• What to do
Would you print the data below exactly, leaving out every picture?

Collected data entries
-----

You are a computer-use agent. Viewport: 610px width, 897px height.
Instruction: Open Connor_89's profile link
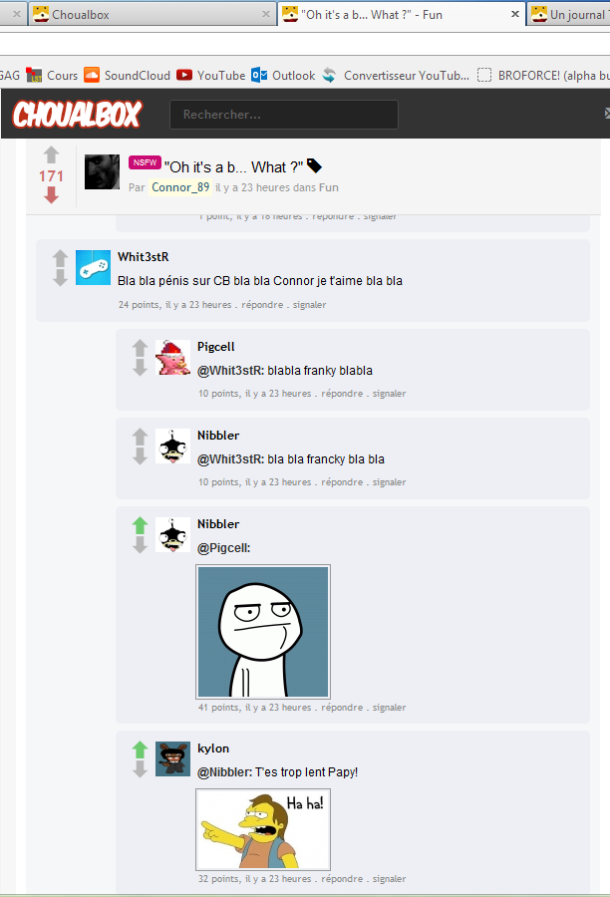coord(180,187)
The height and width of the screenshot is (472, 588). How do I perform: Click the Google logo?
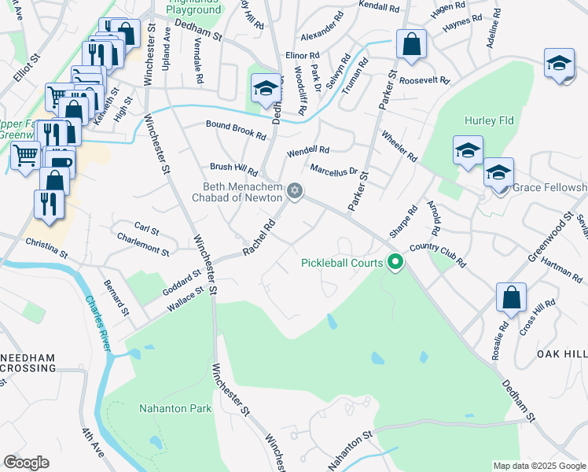point(26,463)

-----

• Solution below
You are a computer-use agent. Viewport: 610px width, 897px height.
Instruction: Open Connor_89's profile link
coord(180,187)
The height and width of the screenshot is (472, 588). How do I perform: Click the Google logo?
point(26,463)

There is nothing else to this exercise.